---- Text provided
House debates

Monday, 20 August 2012

Bills

Crimes Legislation Amendment (Slavery, Slavery-like Conditions and People Trafficking) Bill 2012; Second Reading

6:07 pm

Photo of Michael DanbyMichael Danby (Melbourne Ports, Australian Labor Party) Share this | Hansard source

I rise to support the Crimes Legislation Amendment (Slavery, Slavery-Like Conditions and People Trafficking) Bill 2012 and commend the Attorney-General, Nicola Roxon, for putting forward these amendments. This bill establishes new offences of forced labour, forced marriage, organ trafficking and harbouring of a victim. It will also modify the scope and application of existing offences of slavery, deceptive recruiting, sexual servitude and trafficking persons and will increase the penalty for the offence of debt bondage.

Under the United Nations Protocol to Prevent, Suppress and Punish Trafficking in Persons, Especially Women and Children, trafficking is defined as:

… the recruitment, transportation, transfer, harbouring or receipt of persons, by means of the threat or use of force or other forms of coercion, of abduction, of fraud, of deception, of the abuse of power or of a position of vulnerability or of the giving or receiving of payments or benefits to achieve the consent of a person having control over another person, for the purpose of exploitation.

Between June 2004 and June 20011 the Australian Federal Police undertook 305 investigations and assessments of people trafficking and related offences. Thirteen people have been convicted of such offences in Australia. This nefarious activity leaves a dark stain our society. It is a blight on our nation's soul.

In speaking to this legislation I want to praise the work of people who very deeply influenced me in this area, the Australian Catholic Religious Against Trafficking in Humans. I had a meeting with Christine, Carolyn and other people from ACRATH again today and I commend their work and the focus on this important issue that they help bring to this parliament and to parliamentarians. Two things that they particularly drew to my attention were valuable in today's discussion.

The first was that the Palermo protocol, which is the UN Convention against Transnational Organized Crime, suggests that compensation for victims of human trafficking should come not at the point after conviction of the exploiter but before the conviction, because this often makes the trafficked person more capable of testifying about those crimes. In other words, if you have a woman who has been sexually trafficked and now has secure accommodation, some means of sustaining herself and support then she is more likely to participate in a court case than if she were hanging around until a court case is concluded, which as we all know can take ages.
--------
---- Data for review
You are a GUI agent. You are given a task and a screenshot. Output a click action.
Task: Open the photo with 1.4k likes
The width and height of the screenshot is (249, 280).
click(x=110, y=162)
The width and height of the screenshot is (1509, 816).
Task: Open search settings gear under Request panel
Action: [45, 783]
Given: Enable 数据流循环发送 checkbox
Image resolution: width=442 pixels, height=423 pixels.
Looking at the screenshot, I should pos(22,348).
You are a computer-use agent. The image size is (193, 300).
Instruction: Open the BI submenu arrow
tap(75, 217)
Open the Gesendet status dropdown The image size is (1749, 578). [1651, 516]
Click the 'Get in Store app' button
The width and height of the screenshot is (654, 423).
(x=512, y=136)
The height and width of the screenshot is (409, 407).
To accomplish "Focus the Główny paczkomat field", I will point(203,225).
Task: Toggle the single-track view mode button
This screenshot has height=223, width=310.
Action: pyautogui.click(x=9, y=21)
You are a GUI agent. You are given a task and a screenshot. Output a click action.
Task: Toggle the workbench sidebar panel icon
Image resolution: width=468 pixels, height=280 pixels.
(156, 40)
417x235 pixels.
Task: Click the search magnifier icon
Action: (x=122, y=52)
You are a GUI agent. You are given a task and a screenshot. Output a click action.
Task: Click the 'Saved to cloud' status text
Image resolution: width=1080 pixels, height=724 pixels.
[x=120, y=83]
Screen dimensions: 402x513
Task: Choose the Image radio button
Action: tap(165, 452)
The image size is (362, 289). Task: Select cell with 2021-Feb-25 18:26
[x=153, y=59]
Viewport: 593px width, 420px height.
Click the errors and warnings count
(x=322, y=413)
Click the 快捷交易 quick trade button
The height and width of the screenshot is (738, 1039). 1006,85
--------
**Exercises**:
a: Reproduce the debate excerpt word for word, starting at the words "In speaking to" and stopping after the words "in today's discussion.".
b: According to the debate excerpt, what new offences does the bill establish?

**Answers by task**:
a:
In speaking to this legislation I want to praise the work of people who very deeply influenced me in this area, the Australian Catholic Religious Against Trafficking in Humans. I had a meeting with Christine, Carolyn and other people from ACRATH again today and I commend their work and the focus on this important issue that they help bring to this parliament and to parliamentarians. Two things that they particularly drew to my attention were valuable in today's discussion.

b: Forced labour, forced marriage, organ trafficking and harbouring of a victim.